Copy out, without any change, the lines of the items that begin with the line containing "How do I perform: Reply" and end with the line containing "Click the filename", including both of those lines.
※
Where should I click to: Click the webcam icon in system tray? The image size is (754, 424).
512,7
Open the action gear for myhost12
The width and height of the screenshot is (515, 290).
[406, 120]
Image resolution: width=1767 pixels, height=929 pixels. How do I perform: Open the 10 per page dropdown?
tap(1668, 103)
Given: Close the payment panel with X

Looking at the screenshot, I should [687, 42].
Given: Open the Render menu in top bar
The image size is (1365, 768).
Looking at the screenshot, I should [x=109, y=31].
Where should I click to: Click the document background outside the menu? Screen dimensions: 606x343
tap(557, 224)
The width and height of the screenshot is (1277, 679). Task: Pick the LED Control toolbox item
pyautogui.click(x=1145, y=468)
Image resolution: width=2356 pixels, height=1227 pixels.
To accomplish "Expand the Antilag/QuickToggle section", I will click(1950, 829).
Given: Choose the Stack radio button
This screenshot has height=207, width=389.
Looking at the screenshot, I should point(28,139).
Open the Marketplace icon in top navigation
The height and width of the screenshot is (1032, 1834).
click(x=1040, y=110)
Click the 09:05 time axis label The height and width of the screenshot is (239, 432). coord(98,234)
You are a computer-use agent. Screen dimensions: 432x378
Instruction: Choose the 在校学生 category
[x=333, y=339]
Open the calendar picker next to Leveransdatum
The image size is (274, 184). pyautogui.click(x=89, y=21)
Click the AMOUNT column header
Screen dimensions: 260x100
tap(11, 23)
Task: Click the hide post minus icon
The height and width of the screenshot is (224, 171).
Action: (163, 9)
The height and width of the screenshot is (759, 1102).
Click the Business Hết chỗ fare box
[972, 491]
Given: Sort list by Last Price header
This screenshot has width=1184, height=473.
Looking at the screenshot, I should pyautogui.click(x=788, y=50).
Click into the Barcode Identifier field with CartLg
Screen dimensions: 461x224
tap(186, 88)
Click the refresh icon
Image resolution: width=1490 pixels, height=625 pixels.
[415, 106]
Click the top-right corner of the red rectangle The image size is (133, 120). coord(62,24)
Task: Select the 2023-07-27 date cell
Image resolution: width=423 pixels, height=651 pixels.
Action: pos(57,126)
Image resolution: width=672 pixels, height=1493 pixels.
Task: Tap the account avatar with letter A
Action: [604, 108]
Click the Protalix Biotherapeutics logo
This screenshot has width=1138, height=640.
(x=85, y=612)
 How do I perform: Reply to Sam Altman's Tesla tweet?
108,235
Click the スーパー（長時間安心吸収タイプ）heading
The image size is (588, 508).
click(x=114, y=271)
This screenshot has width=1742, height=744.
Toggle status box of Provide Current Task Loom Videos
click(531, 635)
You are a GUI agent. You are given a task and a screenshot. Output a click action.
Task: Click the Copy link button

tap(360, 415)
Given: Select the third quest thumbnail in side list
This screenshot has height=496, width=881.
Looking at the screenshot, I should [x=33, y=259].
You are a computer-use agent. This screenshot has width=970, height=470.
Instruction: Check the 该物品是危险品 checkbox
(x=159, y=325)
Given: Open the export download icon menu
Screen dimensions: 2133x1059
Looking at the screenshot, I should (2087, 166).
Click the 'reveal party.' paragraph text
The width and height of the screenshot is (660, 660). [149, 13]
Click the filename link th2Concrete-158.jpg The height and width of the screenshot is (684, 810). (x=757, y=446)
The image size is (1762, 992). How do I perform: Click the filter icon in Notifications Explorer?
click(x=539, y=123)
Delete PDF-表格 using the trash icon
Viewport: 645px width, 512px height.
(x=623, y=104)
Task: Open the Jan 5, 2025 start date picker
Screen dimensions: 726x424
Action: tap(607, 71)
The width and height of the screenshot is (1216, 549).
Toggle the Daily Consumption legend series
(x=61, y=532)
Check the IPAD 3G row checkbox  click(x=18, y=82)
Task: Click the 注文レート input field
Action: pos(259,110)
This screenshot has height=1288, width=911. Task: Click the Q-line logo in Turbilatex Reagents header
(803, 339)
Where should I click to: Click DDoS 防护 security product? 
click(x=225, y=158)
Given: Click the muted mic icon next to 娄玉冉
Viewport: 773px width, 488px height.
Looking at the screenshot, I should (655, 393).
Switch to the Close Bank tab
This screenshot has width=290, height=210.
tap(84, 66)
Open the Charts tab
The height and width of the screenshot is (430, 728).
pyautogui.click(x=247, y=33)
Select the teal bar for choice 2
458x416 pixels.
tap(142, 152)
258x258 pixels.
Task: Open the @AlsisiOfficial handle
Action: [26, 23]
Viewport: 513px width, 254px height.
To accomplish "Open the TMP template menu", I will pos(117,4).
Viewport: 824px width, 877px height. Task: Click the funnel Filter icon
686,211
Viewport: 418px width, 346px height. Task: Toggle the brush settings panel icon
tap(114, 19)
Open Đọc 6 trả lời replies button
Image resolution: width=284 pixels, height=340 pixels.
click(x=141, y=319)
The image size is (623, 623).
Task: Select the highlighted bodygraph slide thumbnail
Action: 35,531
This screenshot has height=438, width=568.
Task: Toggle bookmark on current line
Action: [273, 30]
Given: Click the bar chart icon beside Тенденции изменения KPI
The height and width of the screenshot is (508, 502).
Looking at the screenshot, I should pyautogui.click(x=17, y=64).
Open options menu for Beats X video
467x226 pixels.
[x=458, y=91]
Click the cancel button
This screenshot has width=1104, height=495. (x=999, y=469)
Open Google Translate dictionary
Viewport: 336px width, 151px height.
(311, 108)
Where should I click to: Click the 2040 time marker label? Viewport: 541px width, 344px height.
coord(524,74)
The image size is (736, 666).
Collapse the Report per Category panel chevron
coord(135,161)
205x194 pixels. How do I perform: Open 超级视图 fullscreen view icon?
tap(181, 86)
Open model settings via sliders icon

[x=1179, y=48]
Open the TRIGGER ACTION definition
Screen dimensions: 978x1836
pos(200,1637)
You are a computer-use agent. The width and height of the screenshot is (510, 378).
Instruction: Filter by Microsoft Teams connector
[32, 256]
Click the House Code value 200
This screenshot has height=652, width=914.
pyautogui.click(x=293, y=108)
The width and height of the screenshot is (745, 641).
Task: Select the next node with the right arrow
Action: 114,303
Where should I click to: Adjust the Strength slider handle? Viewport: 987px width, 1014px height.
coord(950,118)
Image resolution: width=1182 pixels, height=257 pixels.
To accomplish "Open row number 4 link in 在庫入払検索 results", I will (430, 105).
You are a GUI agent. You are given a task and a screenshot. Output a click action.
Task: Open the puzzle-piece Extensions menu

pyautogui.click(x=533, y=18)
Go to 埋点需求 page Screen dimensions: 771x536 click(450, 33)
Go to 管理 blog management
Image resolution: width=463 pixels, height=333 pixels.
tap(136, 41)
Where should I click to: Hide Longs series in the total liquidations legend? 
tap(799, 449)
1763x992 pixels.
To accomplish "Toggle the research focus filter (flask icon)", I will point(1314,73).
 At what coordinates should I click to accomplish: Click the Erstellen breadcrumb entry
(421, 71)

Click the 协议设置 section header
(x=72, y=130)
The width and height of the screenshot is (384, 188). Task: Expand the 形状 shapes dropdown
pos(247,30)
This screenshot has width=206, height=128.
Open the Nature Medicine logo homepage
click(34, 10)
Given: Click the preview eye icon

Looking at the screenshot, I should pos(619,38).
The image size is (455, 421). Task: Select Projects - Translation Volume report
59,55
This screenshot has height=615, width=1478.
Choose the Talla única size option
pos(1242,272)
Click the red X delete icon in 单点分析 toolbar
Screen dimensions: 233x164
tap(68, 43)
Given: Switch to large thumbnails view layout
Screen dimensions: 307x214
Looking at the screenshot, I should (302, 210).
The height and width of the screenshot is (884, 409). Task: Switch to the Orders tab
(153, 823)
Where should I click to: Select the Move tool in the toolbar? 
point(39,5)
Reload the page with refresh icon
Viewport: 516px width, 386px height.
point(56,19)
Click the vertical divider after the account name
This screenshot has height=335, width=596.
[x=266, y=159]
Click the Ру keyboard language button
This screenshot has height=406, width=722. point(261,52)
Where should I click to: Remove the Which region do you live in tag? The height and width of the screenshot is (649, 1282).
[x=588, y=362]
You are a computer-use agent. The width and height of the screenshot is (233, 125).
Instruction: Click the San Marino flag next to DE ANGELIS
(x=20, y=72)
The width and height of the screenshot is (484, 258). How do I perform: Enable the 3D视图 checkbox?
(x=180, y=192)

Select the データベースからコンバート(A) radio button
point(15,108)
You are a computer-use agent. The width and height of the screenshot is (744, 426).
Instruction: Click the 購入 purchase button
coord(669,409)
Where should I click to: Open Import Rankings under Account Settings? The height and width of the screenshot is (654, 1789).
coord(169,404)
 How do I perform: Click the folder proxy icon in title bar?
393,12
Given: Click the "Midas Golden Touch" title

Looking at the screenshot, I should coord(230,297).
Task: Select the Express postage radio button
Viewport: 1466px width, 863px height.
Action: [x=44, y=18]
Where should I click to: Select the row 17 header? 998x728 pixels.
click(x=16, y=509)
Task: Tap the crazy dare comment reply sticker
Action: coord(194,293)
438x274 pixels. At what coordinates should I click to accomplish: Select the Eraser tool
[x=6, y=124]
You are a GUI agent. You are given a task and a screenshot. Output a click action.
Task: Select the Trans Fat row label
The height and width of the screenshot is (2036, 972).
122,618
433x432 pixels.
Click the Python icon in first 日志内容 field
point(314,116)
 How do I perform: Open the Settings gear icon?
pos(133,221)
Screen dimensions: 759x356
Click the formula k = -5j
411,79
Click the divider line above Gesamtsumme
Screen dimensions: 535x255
※
EXPECTED ANSWER –
 How do I perform: Reply to Sam Altman's Tesla tweet?
108,235
Click the スーパー（長時間安心吸収タイプ）heading
The image size is (588, 508).
click(x=114, y=271)
This screenshot has width=1742, height=744.
Toggle status box of Provide Current Task Loom Videos
click(531, 635)
You are a GUI agent. You are given a task and a screenshot. Output a click action.
Task: Click the Copy link button

tap(360, 415)
Given: Select the third quest thumbnail in side list
This screenshot has height=496, width=881.
Looking at the screenshot, I should [x=33, y=259].
You are a computer-use agent. This screenshot has width=970, height=470.
Instruction: Check the 该物品是危险品 checkbox
(x=159, y=325)
Given: Open the export download icon menu
Screen dimensions: 2133x1059
Looking at the screenshot, I should (2087, 166).
Click the 'reveal party.' paragraph text
The width and height of the screenshot is (660, 660). [149, 13]
Click the filename link th2Concrete-158.jpg The height and width of the screenshot is (684, 810). (x=757, y=446)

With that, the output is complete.